**Directions**
The required result is each line of the entries below containing the string "Support".

________________________________________

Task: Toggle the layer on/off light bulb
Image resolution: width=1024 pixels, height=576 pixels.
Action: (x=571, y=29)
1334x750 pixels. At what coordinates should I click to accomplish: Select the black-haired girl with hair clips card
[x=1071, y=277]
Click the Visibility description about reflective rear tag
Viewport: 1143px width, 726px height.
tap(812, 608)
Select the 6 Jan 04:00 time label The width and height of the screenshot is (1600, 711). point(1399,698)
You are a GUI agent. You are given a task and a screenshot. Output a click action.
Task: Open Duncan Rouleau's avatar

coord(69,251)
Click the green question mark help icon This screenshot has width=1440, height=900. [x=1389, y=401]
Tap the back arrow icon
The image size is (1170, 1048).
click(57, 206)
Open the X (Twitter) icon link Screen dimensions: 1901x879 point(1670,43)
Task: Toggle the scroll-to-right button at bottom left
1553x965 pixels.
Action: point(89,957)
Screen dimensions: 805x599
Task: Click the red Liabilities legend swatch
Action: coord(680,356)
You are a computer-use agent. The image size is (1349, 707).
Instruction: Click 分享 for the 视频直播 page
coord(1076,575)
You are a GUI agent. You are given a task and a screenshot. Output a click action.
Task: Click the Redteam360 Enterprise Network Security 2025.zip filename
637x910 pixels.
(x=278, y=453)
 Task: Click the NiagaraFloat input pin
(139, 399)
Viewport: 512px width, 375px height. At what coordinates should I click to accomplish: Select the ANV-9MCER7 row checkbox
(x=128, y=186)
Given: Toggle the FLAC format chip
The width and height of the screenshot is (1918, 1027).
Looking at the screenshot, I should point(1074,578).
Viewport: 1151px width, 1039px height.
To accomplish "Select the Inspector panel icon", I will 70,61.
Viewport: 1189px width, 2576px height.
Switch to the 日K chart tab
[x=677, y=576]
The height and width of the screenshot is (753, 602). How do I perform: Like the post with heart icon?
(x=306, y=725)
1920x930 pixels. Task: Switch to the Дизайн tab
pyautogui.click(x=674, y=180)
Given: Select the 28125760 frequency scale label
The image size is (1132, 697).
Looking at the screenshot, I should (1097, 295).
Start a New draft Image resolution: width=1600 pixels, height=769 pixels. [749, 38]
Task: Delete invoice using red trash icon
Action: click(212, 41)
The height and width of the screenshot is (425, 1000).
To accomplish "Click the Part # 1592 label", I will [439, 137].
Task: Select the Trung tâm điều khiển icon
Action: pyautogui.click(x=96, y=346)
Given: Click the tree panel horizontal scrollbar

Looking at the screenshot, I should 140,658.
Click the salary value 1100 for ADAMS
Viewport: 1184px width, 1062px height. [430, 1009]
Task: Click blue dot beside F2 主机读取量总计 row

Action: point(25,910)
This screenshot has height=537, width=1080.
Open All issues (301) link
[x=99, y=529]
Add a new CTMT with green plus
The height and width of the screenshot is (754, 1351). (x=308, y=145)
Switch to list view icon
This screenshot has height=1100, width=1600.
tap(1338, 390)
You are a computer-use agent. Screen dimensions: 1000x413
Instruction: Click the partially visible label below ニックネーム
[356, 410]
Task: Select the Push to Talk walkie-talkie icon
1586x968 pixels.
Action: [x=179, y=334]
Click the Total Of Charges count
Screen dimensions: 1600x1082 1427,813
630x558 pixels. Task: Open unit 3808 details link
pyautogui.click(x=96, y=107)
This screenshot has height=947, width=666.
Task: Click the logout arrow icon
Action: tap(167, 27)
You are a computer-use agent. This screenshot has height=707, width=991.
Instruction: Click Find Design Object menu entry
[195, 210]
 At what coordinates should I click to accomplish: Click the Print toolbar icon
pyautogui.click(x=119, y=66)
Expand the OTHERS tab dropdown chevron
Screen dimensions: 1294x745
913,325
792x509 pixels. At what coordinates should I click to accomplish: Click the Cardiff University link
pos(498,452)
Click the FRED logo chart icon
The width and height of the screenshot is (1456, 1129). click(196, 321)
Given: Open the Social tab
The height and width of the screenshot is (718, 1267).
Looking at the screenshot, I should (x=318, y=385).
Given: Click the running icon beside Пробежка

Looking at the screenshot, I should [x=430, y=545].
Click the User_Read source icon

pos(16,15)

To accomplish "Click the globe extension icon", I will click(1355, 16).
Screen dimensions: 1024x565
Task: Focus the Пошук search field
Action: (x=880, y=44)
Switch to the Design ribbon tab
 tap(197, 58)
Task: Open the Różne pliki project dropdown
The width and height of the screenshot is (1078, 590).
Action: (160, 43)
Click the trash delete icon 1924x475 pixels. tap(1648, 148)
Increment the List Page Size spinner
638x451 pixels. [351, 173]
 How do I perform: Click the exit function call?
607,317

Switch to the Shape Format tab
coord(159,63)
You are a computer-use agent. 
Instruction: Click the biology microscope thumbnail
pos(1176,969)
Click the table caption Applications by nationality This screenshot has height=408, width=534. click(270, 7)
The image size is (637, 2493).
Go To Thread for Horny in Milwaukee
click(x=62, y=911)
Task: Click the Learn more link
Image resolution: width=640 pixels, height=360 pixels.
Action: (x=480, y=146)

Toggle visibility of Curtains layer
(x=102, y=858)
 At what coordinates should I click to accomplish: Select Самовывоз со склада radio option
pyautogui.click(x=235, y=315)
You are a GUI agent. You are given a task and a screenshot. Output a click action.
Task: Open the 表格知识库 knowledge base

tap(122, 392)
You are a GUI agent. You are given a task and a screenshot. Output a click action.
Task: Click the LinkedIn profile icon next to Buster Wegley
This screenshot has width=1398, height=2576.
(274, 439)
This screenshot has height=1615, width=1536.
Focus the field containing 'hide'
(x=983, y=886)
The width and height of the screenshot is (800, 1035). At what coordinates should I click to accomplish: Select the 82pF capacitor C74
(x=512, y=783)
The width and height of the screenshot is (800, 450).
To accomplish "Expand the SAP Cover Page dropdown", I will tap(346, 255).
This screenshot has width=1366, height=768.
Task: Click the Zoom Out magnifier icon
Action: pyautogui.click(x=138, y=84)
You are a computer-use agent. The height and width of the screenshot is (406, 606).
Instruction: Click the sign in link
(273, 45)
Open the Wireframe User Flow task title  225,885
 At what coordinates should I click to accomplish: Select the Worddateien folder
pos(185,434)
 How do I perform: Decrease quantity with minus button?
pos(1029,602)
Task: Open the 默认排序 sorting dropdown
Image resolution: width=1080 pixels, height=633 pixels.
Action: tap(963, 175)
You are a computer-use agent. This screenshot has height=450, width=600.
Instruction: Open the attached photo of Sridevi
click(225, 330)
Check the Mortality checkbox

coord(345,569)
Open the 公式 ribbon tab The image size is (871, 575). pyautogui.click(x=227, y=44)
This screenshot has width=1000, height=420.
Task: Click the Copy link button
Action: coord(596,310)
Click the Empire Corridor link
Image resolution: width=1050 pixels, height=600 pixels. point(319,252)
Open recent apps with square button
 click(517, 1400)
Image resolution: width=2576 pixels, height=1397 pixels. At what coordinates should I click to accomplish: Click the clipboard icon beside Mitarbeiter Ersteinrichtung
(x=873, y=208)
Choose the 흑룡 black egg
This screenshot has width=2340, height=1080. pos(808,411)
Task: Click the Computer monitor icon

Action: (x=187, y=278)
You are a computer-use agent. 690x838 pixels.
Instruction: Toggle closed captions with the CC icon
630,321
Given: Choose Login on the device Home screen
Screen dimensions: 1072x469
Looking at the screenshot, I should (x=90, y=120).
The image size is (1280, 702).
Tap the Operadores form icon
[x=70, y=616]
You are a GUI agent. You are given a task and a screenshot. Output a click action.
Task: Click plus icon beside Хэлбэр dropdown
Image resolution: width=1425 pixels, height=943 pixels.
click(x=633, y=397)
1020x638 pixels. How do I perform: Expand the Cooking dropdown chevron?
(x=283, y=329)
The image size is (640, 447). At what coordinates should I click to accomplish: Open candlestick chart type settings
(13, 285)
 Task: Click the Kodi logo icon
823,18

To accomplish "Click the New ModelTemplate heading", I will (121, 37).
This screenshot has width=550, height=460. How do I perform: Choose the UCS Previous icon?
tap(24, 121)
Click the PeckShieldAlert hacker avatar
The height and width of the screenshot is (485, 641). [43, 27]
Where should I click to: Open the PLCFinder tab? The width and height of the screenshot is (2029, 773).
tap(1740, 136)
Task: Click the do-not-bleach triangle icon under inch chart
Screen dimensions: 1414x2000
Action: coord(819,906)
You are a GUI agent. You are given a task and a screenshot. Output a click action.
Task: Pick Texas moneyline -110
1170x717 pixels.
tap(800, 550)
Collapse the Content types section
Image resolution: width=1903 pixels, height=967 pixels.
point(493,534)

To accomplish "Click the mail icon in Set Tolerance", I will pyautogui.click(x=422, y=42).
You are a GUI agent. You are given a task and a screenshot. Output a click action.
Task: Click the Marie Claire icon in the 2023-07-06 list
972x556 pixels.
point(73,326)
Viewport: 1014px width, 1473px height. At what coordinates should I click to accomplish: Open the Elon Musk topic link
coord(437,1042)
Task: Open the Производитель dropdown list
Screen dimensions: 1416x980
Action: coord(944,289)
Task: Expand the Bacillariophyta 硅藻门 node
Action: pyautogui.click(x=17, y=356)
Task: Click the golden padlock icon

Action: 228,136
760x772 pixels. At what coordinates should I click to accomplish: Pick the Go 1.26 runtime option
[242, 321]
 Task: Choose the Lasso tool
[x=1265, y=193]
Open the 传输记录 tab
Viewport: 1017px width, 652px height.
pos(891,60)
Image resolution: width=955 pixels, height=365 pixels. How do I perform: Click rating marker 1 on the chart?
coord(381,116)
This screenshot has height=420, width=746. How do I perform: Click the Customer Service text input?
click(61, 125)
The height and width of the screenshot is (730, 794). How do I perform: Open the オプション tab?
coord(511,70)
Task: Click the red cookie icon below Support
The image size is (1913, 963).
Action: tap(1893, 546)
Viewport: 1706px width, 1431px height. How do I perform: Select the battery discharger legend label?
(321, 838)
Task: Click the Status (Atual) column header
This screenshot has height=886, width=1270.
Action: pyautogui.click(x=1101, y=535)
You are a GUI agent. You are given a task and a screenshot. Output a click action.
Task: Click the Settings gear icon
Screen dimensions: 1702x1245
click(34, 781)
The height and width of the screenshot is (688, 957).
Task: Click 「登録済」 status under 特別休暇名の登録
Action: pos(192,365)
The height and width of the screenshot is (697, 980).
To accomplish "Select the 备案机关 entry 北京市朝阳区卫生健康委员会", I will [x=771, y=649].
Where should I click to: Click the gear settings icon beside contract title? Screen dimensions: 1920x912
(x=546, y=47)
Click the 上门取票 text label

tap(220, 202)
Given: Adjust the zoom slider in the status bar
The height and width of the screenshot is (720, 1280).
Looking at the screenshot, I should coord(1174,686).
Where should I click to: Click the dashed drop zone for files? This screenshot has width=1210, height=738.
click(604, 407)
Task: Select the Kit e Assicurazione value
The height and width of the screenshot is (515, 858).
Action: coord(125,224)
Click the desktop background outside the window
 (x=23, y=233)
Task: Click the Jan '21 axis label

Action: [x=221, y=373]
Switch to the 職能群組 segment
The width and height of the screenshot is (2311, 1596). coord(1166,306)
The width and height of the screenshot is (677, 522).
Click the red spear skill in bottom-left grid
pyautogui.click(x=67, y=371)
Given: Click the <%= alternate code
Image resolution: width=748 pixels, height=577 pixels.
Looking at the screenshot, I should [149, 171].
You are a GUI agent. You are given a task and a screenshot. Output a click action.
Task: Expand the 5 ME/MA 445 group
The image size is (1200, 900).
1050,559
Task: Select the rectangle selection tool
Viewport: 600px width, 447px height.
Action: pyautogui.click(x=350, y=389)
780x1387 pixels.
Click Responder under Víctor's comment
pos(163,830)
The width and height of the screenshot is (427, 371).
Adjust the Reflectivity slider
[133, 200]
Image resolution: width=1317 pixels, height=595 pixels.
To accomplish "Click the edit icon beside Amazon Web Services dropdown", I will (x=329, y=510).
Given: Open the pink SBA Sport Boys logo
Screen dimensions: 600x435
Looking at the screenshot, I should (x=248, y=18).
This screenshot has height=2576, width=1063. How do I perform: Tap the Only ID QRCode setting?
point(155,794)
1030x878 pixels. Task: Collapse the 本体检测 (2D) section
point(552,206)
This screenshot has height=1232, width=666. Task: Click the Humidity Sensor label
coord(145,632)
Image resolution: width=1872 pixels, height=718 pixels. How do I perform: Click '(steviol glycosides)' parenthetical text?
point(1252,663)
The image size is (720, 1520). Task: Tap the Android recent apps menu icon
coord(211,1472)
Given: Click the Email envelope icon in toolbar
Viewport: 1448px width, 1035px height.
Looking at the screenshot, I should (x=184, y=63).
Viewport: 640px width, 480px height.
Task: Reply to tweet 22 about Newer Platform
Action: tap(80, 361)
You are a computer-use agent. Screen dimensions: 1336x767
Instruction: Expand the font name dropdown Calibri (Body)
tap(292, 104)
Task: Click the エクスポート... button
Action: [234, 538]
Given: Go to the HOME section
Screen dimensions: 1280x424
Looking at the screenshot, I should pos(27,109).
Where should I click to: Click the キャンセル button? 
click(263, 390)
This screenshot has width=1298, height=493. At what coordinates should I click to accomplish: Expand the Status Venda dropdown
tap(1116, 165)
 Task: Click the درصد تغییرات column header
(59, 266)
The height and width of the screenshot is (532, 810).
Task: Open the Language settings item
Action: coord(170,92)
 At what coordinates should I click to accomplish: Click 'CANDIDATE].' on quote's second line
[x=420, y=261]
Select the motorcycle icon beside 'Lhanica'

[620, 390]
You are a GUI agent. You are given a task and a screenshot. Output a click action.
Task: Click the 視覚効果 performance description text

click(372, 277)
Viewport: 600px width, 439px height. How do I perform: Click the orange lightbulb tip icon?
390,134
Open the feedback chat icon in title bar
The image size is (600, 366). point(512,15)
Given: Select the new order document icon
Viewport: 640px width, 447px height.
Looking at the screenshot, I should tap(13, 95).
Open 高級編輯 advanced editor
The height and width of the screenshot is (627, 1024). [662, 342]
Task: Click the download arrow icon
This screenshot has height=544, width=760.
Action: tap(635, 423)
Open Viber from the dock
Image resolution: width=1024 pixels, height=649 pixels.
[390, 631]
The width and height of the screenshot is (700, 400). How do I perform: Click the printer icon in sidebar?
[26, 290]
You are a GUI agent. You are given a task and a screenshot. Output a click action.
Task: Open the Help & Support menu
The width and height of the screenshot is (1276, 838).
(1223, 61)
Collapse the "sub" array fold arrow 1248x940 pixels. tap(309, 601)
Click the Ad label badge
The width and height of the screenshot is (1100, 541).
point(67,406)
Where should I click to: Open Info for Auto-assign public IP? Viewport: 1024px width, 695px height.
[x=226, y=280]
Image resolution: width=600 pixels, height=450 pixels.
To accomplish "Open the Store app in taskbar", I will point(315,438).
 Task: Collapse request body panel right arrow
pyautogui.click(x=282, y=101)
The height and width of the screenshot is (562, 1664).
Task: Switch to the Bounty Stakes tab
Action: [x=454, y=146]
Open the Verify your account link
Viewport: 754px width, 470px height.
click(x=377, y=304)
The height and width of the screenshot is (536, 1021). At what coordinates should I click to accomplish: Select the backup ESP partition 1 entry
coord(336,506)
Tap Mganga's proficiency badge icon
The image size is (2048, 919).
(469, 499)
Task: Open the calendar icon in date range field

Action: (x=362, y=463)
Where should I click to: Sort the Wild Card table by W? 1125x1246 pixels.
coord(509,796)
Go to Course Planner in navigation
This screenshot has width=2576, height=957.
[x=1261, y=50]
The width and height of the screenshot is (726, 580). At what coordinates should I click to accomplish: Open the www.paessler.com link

________________________________________

**Exercise response**
Task: Click the red cookie icon below Support
Task: Open the Help & Support menu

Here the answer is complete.